Following the revolutions of 1989, the Jazz Section could have re-emerged — as a cultural organisation or a concert booking agency — but the spirit to carry on was no longer there.
Instead, there was a final shock in store. When the organisation’s long-time leader Karel Srp stood as a candidate for the Czech senate in 1999, it was revealed that he had been an informer for the state security services, or StB. He worked under the code-name Hudebník — “The Musician”.
“I was at home reading the newspapers, and there was an article by Srp saying that the Jazz Section had to cooperate with the StB, otherwise we couldn’t have carried on doing what we were doing,” Marcela Krčmářová remembers. “I felt incredibly let down.”
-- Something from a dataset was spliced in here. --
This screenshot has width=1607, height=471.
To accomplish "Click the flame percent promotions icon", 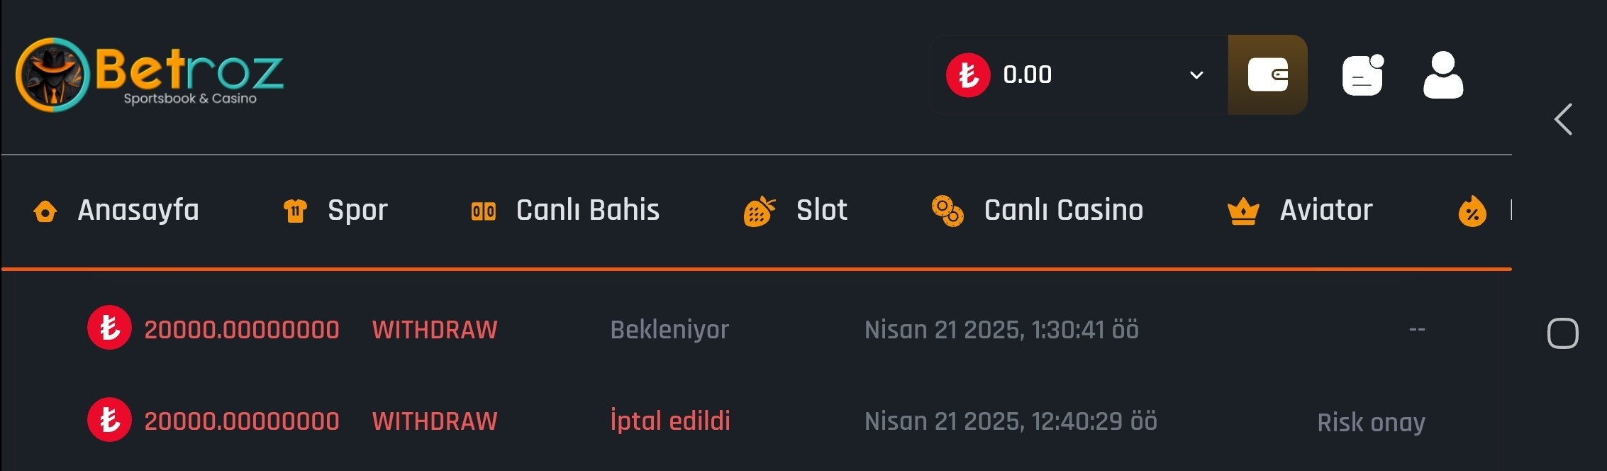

“Karel Srp was a respected leader for many years,” says Ivan Prokop. “We trusted him infinitely. After his return from prison, we began to have some doubts. At the beginning of the 90’s we broke with him completely. But his credit for Jazz Section up until 1985 is indisputable. He taught me a lot and I valued him a lot, making my later disappointment all the greater. That’s life. “
Eager to preserve the Jazz Section’s heritage, veteran members have since set up a web archive. Meanwhile, the group’s ethos lives on in Unijazz, a membership club and festival organiser whose monthly magazine covers the broad range of cultural issues that once appeared in the Section’s own bulletins. “Unijazz is in many ways the Jazz Section’s inheritor,” Marcela Krčmářová concludes. “It organises concerts, film projections and publishing. It still meets once a month — and a lot of the old crew still go.”